- _Exercise material_
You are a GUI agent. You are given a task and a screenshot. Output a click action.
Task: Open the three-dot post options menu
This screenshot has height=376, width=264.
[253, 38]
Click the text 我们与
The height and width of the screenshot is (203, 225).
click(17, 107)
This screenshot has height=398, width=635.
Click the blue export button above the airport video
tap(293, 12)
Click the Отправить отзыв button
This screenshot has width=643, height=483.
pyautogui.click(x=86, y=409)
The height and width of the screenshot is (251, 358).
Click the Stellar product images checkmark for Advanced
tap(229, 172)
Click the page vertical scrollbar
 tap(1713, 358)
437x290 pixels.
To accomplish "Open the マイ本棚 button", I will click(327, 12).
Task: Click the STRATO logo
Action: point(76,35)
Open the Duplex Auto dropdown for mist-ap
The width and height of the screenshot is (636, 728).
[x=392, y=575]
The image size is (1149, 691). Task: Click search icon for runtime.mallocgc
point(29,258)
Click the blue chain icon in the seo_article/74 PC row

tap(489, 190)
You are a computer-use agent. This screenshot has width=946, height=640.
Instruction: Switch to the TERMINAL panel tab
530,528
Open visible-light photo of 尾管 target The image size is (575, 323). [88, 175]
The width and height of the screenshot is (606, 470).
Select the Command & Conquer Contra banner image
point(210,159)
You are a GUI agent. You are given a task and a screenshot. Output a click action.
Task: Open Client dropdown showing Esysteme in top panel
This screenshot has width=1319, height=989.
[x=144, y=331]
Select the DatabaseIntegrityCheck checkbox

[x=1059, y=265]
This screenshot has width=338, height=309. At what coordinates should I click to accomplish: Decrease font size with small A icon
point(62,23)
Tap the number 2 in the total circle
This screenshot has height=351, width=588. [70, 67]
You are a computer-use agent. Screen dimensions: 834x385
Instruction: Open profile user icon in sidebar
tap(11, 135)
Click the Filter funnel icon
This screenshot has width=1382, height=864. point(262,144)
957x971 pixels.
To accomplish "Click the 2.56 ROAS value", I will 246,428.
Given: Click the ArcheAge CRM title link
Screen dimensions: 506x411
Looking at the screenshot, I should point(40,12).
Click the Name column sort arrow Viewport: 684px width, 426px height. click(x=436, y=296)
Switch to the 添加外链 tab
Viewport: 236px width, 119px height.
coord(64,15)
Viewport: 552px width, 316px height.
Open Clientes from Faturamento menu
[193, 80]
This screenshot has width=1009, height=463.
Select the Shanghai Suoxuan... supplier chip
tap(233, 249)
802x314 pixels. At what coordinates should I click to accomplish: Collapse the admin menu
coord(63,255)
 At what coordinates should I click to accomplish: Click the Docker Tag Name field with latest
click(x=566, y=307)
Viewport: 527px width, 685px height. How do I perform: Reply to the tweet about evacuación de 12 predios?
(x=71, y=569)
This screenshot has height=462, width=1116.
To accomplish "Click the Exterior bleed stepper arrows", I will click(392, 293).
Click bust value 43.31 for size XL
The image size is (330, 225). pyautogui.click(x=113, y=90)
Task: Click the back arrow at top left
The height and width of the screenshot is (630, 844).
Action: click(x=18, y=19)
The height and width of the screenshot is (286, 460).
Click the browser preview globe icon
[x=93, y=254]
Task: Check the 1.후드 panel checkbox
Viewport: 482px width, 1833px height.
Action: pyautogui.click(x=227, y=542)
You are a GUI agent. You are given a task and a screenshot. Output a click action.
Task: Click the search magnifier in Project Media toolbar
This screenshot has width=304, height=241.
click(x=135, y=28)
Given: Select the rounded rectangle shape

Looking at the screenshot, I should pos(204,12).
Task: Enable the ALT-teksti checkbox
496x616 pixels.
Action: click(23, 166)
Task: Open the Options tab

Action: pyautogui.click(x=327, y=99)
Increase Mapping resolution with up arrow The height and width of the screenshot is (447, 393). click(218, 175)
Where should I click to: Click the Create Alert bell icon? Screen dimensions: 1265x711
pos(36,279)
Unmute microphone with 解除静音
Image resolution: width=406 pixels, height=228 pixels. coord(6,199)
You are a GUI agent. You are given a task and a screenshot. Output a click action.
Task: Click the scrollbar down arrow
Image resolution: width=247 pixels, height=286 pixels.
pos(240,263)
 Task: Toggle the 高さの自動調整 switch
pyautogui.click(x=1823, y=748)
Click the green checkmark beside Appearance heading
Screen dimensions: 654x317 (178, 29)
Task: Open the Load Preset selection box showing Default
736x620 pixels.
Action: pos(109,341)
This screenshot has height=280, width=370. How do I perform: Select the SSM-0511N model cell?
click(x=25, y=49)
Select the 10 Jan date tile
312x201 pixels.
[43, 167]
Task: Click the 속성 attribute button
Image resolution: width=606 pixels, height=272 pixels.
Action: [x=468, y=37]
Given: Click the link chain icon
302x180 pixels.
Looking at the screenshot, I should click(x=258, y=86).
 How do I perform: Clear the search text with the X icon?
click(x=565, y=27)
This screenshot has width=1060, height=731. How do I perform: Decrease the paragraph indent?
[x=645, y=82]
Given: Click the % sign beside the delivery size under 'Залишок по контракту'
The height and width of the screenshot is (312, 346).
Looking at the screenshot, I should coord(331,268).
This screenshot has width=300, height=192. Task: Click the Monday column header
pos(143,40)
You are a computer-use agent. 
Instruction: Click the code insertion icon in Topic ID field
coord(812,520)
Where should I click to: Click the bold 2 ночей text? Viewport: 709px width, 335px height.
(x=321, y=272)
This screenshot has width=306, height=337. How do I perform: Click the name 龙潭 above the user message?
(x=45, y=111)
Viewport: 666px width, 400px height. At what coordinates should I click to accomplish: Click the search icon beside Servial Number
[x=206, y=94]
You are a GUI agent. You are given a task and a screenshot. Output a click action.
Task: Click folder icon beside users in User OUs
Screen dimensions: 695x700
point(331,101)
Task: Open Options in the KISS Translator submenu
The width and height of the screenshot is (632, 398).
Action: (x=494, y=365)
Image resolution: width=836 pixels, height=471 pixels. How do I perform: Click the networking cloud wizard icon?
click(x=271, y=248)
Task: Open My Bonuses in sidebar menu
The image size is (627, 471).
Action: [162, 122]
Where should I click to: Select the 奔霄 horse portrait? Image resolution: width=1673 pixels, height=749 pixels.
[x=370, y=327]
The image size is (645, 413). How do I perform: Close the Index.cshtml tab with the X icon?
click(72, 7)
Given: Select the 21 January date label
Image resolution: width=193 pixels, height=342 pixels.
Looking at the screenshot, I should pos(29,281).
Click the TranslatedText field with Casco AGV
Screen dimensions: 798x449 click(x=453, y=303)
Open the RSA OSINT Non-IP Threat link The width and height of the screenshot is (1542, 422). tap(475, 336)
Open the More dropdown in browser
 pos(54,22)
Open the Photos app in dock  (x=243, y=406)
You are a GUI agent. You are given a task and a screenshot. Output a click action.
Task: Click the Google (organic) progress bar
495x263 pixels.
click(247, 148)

- _How to complete this task_
Line by line, copy the data above.

- _Solved exercise_
You are a GUI agent. You are given a task and a screenshot. Output a click action.
Task: Open the three-dot post options menu
This screenshot has height=376, width=264.
[253, 38]
Click the text 我们与
The height and width of the screenshot is (203, 225).
click(17, 107)
This screenshot has height=398, width=635.
Click the blue export button above the airport video
tap(293, 12)
Click the Отправить отзыв button
This screenshot has width=643, height=483.
pyautogui.click(x=86, y=409)
The height and width of the screenshot is (251, 358).
Click the Stellar product images checkmark for Advanced
tap(229, 172)
Click the page vertical scrollbar
 tap(1713, 358)
437x290 pixels.
To accomplish "Open the マイ本棚 button", I will click(327, 12).
Task: Click the STRATO logo
Action: point(76,35)
Open the Duplex Auto dropdown for mist-ap
The width and height of the screenshot is (636, 728).
[x=392, y=575]
The image size is (1149, 691). Task: Click search icon for runtime.mallocgc
point(29,258)
Click the blue chain icon in the seo_article/74 PC row

tap(489, 190)
You are a computer-use agent. This screenshot has width=946, height=640.
Instruction: Switch to the TERMINAL panel tab
530,528
Open visible-light photo of 尾管 target The image size is (575, 323). [88, 175]
The width and height of the screenshot is (606, 470).
Select the Command & Conquer Contra banner image
point(210,159)
You are a GUI agent. You are given a task and a screenshot. Output a click action.
Task: Open Client dropdown showing Esysteme in top panel
This screenshot has width=1319, height=989.
[x=144, y=331]
Select the DatabaseIntegrityCheck checkbox

[x=1059, y=265]
This screenshot has width=338, height=309. At what coordinates should I click to accomplish: Decrease font size with small A icon
point(62,23)
Tap the number 2 in the total circle
This screenshot has height=351, width=588. [70, 67]
You are a computer-use agent. Screen dimensions: 834x385
Instruction: Open profile user icon in sidebar
tap(11, 135)
Click the Filter funnel icon
This screenshot has width=1382, height=864. point(262,144)
957x971 pixels.
To accomplish "Click the 2.56 ROAS value", I will 246,428.
Given: Click the ArcheAge CRM title link
Screen dimensions: 506x411
Looking at the screenshot, I should point(40,12).
Click the Name column sort arrow Viewport: 684px width, 426px height. click(x=436, y=296)
Switch to the 添加外链 tab
Viewport: 236px width, 119px height.
coord(64,15)
Viewport: 552px width, 316px height.
Open Clientes from Faturamento menu
[193, 80]
This screenshot has width=1009, height=463.
Select the Shanghai Suoxuan... supplier chip
tap(233, 249)
802x314 pixels. At what coordinates should I click to accomplish: Collapse the admin menu
coord(63,255)
 At what coordinates should I click to accomplish: Click the Docker Tag Name field with latest
click(x=566, y=307)
Viewport: 527px width, 685px height. How do I perform: Reply to the tweet about evacuación de 12 predios?
(x=71, y=569)
This screenshot has height=462, width=1116.
To accomplish "Click the Exterior bleed stepper arrows", I will click(392, 293).
Click bust value 43.31 for size XL
The image size is (330, 225). pyautogui.click(x=113, y=90)
Task: Click the back arrow at top left
The height and width of the screenshot is (630, 844).
Action: click(x=18, y=19)
The height and width of the screenshot is (286, 460).
Click the browser preview globe icon
[x=93, y=254]
Task: Check the 1.후드 panel checkbox
Viewport: 482px width, 1833px height.
Action: pyautogui.click(x=227, y=542)
You are a GUI agent. You are given a task and a screenshot. Output a click action.
Task: Click the search magnifier in Project Media toolbar
This screenshot has width=304, height=241.
click(x=135, y=28)
Given: Select the rounded rectangle shape

Looking at the screenshot, I should pos(204,12).
Task: Enable the ALT-teksti checkbox
496x616 pixels.
Action: click(23, 166)
Task: Open the Options tab

Action: pyautogui.click(x=327, y=99)
Increase Mapping resolution with up arrow The height and width of the screenshot is (447, 393). click(218, 175)
Where should I click to: Click the Create Alert bell icon? Screen dimensions: 1265x711
pos(36,279)
Unmute microphone with 解除静音
Image resolution: width=406 pixels, height=228 pixels. coord(6,199)
You are a GUI agent. You are given a task and a screenshot. Output a click action.
Task: Click the scrollbar down arrow
Image resolution: width=247 pixels, height=286 pixels.
pos(240,263)
 Task: Toggle the 高さの自動調整 switch
pyautogui.click(x=1823, y=748)
Click the green checkmark beside Appearance heading
Screen dimensions: 654x317 (178, 29)
Task: Open the Load Preset selection box showing Default
736x620 pixels.
Action: pos(109,341)
This screenshot has height=280, width=370. How do I perform: Select the SSM-0511N model cell?
click(x=25, y=49)
Select the 10 Jan date tile
312x201 pixels.
[43, 167]
Task: Click the 속성 attribute button
Image resolution: width=606 pixels, height=272 pixels.
Action: [x=468, y=37]
Given: Click the link chain icon
302x180 pixels.
Looking at the screenshot, I should click(x=258, y=86).
 How do I perform: Clear the search text with the X icon?
click(x=565, y=27)
This screenshot has width=1060, height=731. How do I perform: Decrease the paragraph indent?
[x=645, y=82]
Given: Click the % sign beside the delivery size under 'Залишок по контракту'
The height and width of the screenshot is (312, 346).
Looking at the screenshot, I should coord(331,268).
This screenshot has width=300, height=192. Task: Click the Monday column header
pos(143,40)
You are a computer-use agent. 
Instruction: Click the code insertion icon in Topic ID field
coord(812,520)
Where should I click to: Click the bold 2 ночей text? Viewport: 709px width, 335px height.
(x=321, y=272)
This screenshot has width=306, height=337. How do I perform: Click the name 龙潭 above the user message?
(x=45, y=111)
Viewport: 666px width, 400px height. At what coordinates should I click to accomplish: Click the search icon beside Servial Number
[x=206, y=94]
You are a GUI agent. You are given a task and a screenshot. Output a click action.
Task: Click folder icon beside users in User OUs
Screen dimensions: 695x700
point(331,101)
Task: Open Options in the KISS Translator submenu
The width and height of the screenshot is (632, 398).
Action: (x=494, y=365)
Image resolution: width=836 pixels, height=471 pixels. How do I perform: Click the networking cloud wizard icon?
click(x=271, y=248)
Task: Open My Bonuses in sidebar menu
The image size is (627, 471).
Action: [162, 122]
Where should I click to: Select the 奔霄 horse portrait? Image resolution: width=1673 pixels, height=749 pixels.
[x=370, y=327]
The image size is (645, 413). How do I perform: Close the Index.cshtml tab with the X icon?
click(72, 7)
Given: Select the 21 January date label
Image resolution: width=193 pixels, height=342 pixels.
Looking at the screenshot, I should pos(29,281).
Click the TranslatedText field with Casco AGV
Screen dimensions: 798x449 click(x=453, y=303)
Open the RSA OSINT Non-IP Threat link The width and height of the screenshot is (1542, 422). tap(475, 336)
Open the More dropdown in browser
 pos(54,22)
Open the Photos app in dock  (x=243, y=406)
You are a GUI agent. You are given a task and a screenshot. Output a click action.
Task: Click the Google (organic) progress bar
495x263 pixels.
click(247, 148)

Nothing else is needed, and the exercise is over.